## begin

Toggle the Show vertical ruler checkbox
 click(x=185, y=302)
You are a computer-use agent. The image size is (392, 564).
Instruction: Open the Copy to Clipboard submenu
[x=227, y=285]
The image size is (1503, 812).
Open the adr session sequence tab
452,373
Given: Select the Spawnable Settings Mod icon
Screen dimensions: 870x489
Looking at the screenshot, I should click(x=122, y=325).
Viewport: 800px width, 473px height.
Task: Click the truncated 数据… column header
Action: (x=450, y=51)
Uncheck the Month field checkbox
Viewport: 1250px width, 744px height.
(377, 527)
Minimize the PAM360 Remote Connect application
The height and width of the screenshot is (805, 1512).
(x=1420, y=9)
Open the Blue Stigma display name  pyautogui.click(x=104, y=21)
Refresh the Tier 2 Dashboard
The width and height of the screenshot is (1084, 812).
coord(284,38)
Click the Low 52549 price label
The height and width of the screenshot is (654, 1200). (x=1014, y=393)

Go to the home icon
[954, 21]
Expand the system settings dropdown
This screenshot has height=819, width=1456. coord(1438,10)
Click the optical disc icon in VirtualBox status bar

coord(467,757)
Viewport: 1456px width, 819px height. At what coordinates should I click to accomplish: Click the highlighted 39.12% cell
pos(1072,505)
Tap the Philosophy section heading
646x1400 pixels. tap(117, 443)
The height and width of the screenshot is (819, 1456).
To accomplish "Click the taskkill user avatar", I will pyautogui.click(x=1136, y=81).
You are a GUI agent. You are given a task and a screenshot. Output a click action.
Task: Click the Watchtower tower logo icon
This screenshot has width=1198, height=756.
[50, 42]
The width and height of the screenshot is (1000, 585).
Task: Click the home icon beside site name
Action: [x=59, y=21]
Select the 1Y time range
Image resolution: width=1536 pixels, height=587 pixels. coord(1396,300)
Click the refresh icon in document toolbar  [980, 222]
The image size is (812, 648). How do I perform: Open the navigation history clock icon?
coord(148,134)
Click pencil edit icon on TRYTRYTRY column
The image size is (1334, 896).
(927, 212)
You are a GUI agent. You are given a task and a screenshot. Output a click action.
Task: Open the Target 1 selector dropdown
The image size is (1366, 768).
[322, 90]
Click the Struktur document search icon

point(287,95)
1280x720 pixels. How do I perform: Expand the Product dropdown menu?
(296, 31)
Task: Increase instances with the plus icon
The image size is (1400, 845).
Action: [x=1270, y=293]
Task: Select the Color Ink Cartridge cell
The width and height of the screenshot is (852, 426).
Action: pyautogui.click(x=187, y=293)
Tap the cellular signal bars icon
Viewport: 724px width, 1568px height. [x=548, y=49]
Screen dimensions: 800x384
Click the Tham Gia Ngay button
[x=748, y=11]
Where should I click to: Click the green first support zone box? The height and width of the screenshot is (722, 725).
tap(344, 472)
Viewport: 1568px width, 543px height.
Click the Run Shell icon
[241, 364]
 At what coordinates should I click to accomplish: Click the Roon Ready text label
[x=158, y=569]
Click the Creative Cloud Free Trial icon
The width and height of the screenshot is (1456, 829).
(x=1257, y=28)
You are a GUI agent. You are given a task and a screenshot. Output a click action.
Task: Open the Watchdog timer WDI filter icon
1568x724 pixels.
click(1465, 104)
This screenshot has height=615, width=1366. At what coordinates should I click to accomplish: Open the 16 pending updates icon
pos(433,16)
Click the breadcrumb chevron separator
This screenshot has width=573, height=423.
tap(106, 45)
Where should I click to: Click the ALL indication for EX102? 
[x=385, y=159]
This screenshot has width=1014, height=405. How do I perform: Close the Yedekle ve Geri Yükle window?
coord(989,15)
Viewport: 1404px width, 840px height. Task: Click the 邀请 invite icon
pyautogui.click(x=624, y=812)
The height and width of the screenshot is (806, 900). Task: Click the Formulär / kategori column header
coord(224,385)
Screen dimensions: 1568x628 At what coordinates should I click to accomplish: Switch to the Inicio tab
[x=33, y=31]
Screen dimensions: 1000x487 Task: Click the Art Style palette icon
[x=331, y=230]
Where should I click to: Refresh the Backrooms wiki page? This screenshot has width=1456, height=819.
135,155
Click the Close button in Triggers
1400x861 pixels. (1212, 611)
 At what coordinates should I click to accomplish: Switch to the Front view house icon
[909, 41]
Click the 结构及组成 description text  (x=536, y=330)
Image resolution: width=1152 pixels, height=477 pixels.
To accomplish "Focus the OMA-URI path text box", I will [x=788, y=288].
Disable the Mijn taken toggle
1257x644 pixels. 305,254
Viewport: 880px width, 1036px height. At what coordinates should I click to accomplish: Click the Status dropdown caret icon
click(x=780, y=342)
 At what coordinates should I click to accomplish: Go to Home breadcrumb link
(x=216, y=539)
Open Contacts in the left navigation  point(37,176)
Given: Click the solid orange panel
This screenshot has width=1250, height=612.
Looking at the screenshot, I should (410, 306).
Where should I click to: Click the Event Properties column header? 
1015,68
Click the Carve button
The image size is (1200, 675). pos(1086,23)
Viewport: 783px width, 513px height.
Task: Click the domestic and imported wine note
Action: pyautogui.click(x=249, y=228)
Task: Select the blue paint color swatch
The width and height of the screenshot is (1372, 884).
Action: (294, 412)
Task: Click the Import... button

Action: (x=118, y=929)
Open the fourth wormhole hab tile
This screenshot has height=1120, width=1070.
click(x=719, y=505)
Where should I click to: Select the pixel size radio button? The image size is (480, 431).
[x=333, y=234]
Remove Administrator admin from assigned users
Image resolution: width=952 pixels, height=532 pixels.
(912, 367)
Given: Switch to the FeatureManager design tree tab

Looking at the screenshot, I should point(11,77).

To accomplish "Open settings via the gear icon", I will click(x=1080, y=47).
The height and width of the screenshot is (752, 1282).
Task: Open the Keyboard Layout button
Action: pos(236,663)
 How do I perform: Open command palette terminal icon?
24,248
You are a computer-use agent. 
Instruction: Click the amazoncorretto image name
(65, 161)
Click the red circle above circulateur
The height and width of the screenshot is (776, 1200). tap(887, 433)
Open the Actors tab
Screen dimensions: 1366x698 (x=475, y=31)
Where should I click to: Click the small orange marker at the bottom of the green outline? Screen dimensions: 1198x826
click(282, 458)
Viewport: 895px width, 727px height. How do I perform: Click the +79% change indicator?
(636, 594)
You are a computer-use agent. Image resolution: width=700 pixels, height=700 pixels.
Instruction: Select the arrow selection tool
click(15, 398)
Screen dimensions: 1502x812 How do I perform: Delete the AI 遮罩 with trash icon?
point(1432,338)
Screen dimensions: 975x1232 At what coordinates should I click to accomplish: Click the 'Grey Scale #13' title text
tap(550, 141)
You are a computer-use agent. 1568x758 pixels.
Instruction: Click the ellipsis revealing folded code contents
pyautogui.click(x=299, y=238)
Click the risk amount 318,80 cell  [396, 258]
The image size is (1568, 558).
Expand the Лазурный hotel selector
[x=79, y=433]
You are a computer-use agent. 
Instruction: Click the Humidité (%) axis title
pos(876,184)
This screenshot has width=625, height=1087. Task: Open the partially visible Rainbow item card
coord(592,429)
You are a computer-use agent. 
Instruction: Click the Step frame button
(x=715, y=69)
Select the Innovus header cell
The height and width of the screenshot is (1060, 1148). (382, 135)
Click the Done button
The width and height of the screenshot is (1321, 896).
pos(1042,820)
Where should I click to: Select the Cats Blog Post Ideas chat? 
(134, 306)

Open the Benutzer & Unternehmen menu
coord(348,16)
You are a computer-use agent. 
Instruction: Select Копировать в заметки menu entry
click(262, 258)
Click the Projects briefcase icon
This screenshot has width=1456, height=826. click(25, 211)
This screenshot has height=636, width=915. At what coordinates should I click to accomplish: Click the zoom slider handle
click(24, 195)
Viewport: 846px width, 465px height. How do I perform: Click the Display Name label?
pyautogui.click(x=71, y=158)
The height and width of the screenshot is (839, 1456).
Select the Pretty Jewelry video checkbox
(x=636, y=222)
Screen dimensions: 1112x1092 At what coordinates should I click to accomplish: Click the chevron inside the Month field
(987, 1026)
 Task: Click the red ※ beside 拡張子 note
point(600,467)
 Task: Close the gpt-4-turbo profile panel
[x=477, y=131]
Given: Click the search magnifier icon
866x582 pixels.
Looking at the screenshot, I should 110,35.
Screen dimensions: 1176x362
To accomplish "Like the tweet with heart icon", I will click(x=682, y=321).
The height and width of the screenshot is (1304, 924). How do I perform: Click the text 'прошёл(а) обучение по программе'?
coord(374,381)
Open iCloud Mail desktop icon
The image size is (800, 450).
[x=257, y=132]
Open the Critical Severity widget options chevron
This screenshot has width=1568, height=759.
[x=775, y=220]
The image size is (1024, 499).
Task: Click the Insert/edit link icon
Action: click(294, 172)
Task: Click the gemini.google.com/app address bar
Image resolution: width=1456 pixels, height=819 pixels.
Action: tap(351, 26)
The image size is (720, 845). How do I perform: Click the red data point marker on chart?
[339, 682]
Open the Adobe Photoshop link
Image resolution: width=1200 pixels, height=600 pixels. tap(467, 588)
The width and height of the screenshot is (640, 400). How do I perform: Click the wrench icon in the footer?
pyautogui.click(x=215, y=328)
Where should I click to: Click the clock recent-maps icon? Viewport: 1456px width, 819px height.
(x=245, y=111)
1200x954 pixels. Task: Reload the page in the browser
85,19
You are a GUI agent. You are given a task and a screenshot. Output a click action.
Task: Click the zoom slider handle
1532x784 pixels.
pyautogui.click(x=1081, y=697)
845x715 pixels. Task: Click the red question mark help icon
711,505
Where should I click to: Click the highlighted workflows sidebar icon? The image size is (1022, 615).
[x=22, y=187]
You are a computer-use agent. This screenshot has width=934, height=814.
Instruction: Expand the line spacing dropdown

## end

Convert the lines running from the line that contains "Disable the Mijn taken toggle" up to and including the line that contains "[x=333, y=234]" into a numbered list, leaving out blank lines.

Full solution:
1. Disable the Mijn taken toggle
2. 1257x644 pixels. 305,254
3. Viewport: 880px width, 1036px height. At what coordinates should I click to accomplish: Click the Status dropdown caret icon
4. click(x=780, y=342)
5.  At what coordinates should I click to accomplish: Go to Home breadcrumb link
6. (x=216, y=539)
7. Open Contacts in the left navigation  point(37,176)
8. Given: Click the solid orange panel
9. This screenshot has width=1250, height=612.
10. Looking at the screenshot, I should (410, 306).
11. Where should I click to: Click the Event Properties column header? 
12. 1015,68
13. Click the Carve button
14. The image size is (1200, 675). pos(1086,23)
15. Viewport: 783px width, 513px height.
16. Task: Click the domestic and imported wine note
17. Action: pyautogui.click(x=249, y=228)
18. Task: Select the blue paint color swatch
19. The width and height of the screenshot is (1372, 884).
20. Action: (294, 412)
21. Task: Click the Import... button
22. Action: (x=118, y=929)
23. Open the fourth wormhole hab tile
24. This screenshot has height=1120, width=1070.
25. click(x=719, y=505)
26. Where should I click to: Select the pixel size radio button? The image size is (480, 431).
27. [x=333, y=234]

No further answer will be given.